### [Input records]
=== Begin Enclosure ===
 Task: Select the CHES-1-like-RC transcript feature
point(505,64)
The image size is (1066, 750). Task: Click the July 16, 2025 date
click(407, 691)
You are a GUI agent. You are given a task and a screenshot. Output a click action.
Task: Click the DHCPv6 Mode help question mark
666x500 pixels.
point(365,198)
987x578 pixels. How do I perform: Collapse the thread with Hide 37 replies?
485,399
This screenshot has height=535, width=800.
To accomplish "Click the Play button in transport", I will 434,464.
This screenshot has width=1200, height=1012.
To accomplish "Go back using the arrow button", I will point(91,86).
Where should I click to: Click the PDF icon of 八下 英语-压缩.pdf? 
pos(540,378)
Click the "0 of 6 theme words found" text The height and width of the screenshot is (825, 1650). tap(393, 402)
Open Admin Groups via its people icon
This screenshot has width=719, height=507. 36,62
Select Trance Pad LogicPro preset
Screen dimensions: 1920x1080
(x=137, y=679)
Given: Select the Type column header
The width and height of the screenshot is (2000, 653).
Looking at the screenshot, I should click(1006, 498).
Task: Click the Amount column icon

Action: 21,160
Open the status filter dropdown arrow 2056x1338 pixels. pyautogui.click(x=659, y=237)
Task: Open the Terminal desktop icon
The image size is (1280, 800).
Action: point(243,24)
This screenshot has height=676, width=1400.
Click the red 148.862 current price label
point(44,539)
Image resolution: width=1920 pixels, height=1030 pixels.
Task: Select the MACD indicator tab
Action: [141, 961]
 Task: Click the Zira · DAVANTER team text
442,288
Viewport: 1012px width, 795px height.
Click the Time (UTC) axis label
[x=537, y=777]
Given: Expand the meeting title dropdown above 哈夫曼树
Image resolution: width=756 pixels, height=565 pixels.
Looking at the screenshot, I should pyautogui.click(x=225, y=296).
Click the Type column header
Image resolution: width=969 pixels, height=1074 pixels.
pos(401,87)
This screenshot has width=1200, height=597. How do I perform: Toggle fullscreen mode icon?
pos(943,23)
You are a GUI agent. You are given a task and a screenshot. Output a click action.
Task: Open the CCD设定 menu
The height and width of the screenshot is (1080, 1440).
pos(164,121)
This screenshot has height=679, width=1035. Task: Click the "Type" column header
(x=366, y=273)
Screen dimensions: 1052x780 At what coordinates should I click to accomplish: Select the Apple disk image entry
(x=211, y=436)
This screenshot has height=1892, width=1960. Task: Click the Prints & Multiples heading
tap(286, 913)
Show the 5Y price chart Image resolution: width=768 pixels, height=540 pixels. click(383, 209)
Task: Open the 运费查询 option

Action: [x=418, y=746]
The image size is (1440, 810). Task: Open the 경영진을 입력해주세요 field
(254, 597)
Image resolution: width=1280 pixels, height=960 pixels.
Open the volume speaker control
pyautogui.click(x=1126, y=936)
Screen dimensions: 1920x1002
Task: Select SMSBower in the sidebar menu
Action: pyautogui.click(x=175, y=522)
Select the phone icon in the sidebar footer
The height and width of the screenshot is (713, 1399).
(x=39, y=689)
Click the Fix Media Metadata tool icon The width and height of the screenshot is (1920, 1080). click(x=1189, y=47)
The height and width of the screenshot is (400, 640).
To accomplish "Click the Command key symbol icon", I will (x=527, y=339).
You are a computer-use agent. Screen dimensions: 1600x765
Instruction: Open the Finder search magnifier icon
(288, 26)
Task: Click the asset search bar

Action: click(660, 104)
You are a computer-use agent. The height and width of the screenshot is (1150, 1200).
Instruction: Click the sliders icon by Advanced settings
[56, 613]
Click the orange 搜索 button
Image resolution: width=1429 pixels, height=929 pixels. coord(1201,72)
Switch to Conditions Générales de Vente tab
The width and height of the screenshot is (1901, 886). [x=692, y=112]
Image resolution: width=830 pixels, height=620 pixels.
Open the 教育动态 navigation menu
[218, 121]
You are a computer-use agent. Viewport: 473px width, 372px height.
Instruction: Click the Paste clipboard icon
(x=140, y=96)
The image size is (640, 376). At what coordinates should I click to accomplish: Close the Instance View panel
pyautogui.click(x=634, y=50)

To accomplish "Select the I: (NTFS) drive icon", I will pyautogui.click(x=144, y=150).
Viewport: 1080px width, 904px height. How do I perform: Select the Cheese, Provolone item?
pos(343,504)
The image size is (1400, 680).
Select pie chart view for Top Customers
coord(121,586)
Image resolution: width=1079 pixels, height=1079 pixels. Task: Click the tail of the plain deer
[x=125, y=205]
=== End Enclosure ===
### [Required action]
Copy out, in full, each line above that has the word "agent" in it.

### [Result below]
You are a GUI agent. You are given a task and a screenshot. Output a click action.
You are a GUI agent. You are given a task and a screenshot. Output a click action.
You are a computer-use agent. Screen dimensions: 1600x765
You are a computer-use agent. The height and width of the screenshot is (1150, 1200).
You are a computer-use agent. Viewport: 473px width, 372px height.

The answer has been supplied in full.